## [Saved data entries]
===

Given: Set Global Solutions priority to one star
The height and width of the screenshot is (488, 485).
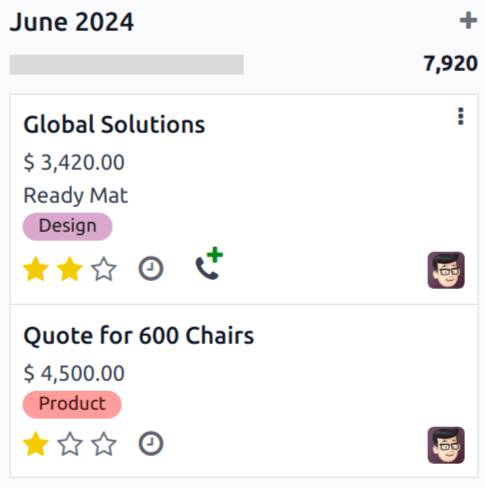Looking at the screenshot, I should pos(36,268).
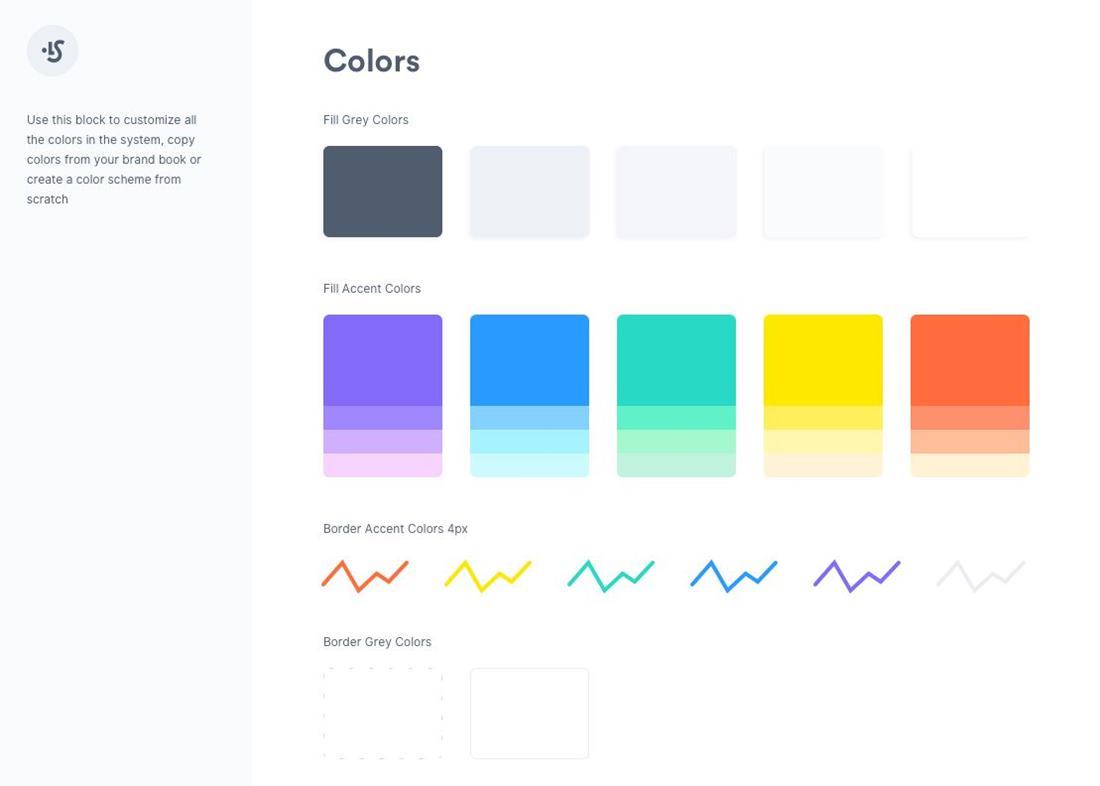
Task: Click the Colors heading
Action: (x=371, y=61)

===

## [Task objective]
Copy out the entries verbatim, but skip every picture.

## [Solution]
Given: Set Global Solutions priority to one star
The height and width of the screenshot is (488, 485).
Looking at the screenshot, I should pos(36,268).
Task: Click the Colors heading
Action: (x=371, y=61)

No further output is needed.